## Task description
From the line that contains "Instruction: Click the Magnitude axis title" down to the last line of the entries, repeat every line exactly. Do not carry over the pictures.

___

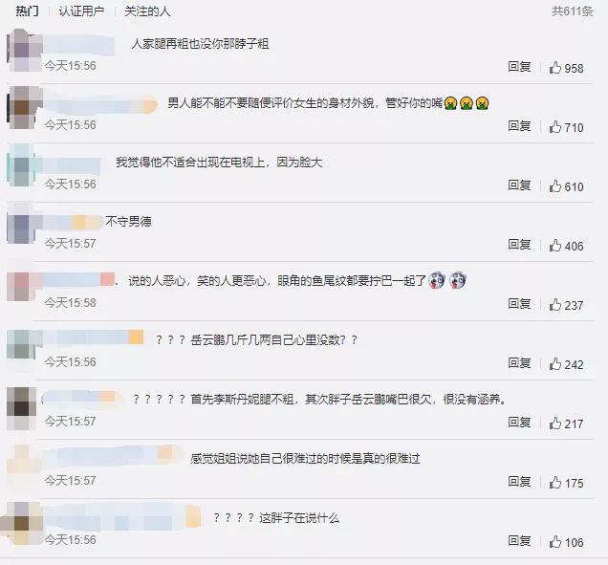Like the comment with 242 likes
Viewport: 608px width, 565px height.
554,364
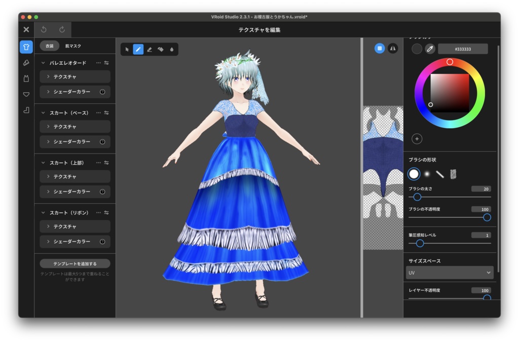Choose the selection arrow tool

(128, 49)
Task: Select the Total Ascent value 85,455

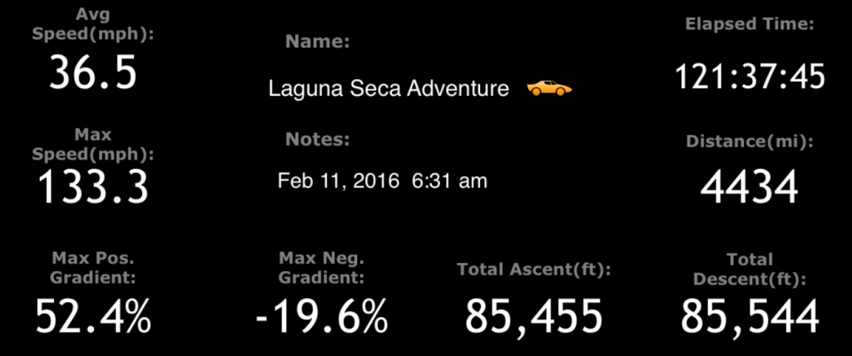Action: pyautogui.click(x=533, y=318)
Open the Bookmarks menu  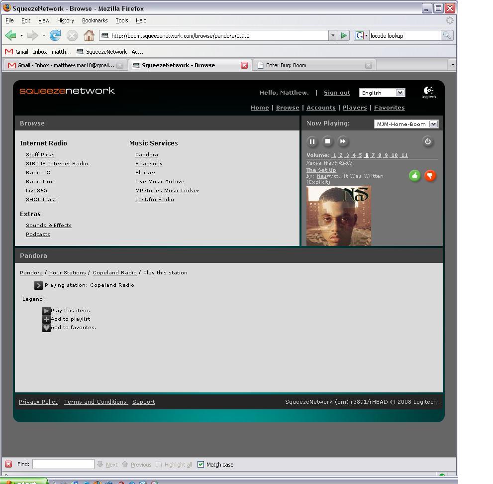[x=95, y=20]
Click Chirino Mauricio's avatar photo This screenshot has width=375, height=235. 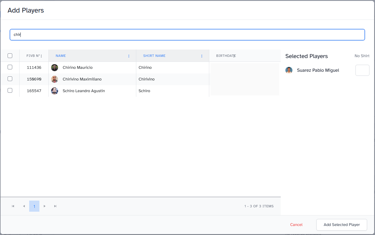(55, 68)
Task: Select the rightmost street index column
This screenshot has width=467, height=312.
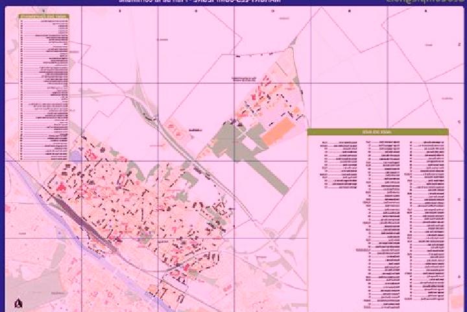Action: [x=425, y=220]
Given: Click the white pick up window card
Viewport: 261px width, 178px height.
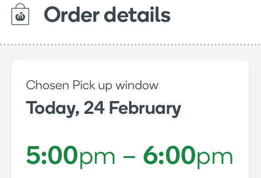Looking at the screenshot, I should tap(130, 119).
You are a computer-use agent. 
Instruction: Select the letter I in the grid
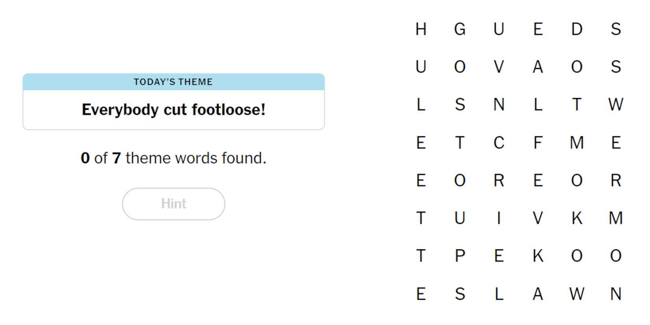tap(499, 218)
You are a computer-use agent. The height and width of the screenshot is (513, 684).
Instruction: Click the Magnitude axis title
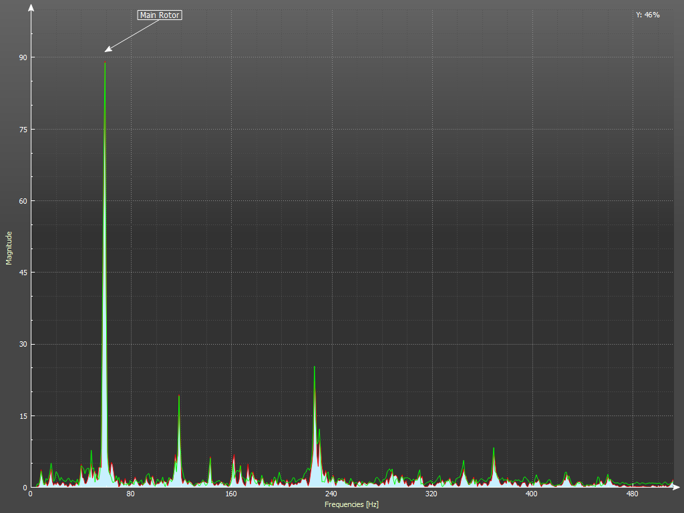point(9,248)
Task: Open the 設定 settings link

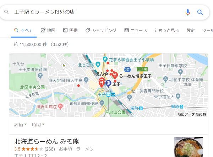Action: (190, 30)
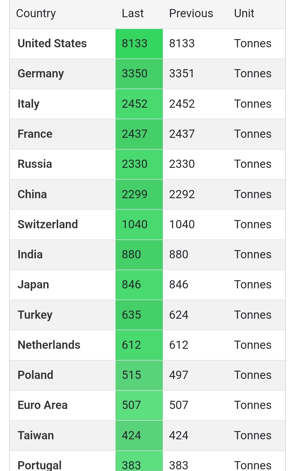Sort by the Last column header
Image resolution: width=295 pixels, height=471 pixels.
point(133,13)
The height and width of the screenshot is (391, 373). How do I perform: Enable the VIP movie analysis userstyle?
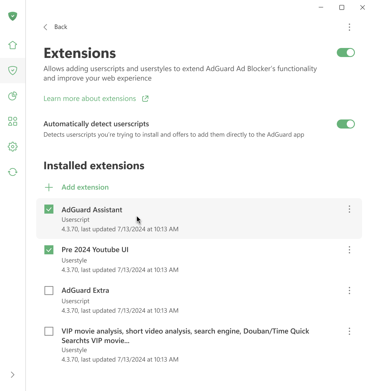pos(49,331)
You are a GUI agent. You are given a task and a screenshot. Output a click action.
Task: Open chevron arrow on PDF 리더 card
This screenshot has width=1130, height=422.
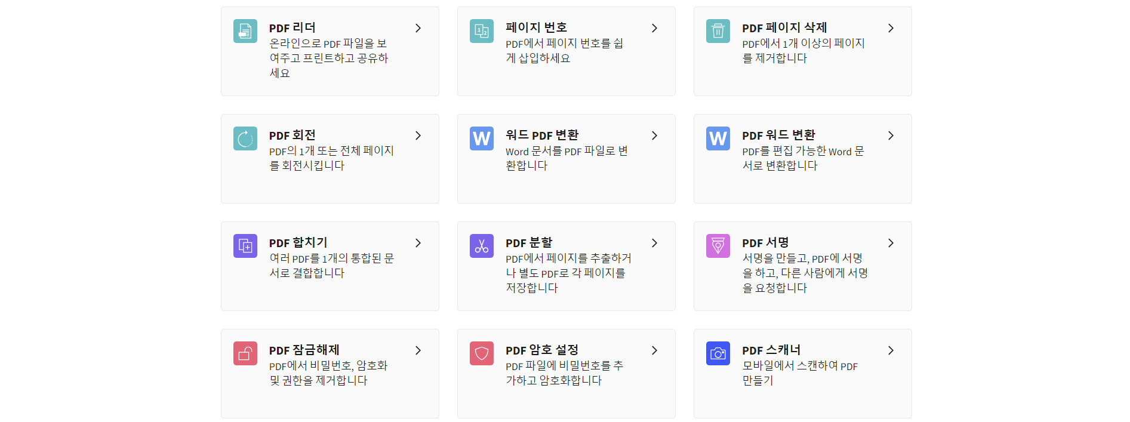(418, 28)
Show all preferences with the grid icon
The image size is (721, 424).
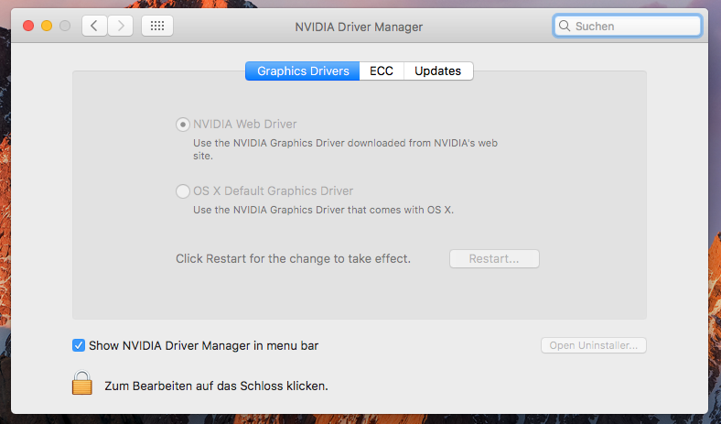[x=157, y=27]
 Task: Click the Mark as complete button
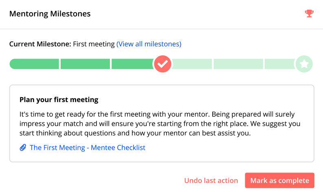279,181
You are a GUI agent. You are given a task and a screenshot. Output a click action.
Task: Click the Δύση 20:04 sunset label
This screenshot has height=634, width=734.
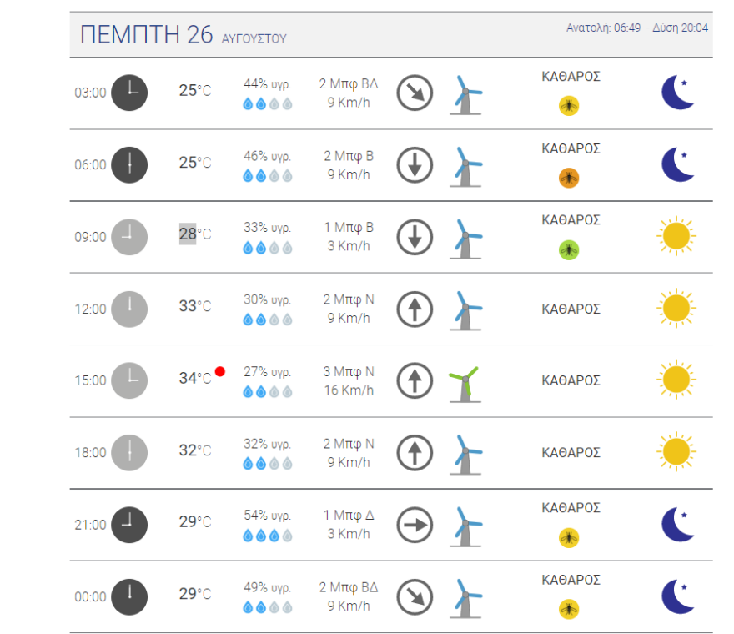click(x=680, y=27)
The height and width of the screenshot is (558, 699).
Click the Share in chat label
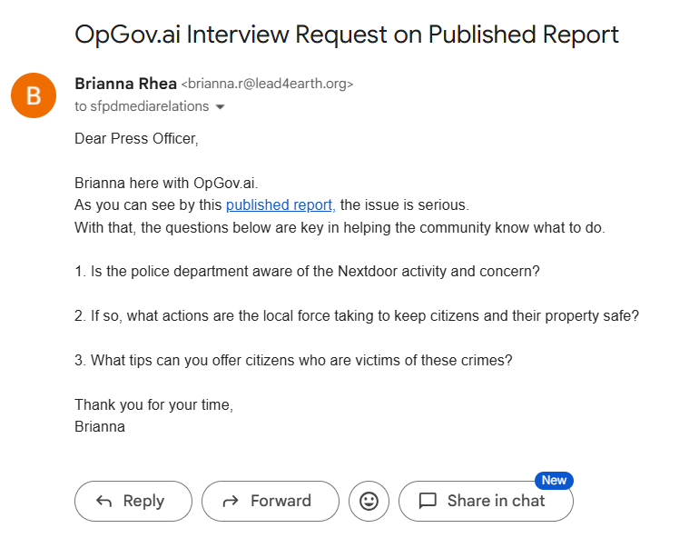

___

## Task result
Instruction: Click the Magnitude axis title
point(9,248)
Task: Open the 設定 settings link

Action: (190, 30)
Sort by the Last column header
Image resolution: width=295 pixels, height=471 pixels.
point(133,13)
The height and width of the screenshot is (391, 373). How do I perform: Enable the VIP movie analysis userstyle?
pos(49,331)
You are a GUI agent. You are given a task and a screenshot. Output a click action.
Task: Open chevron arrow on PDF 리더 card
This screenshot has width=1130, height=422.
(418, 28)
Show all preferences with the grid icon
The image size is (721, 424).
[x=157, y=27]
 Task: Click the Mark as complete button
279,181
You are a GUI agent. You are given a task and a screenshot. Output a click action.
Task: Click the Δύση 20:04 sunset label
This screenshot has height=634, width=734.
click(x=680, y=27)
The height and width of the screenshot is (558, 699).
Click the Share in chat label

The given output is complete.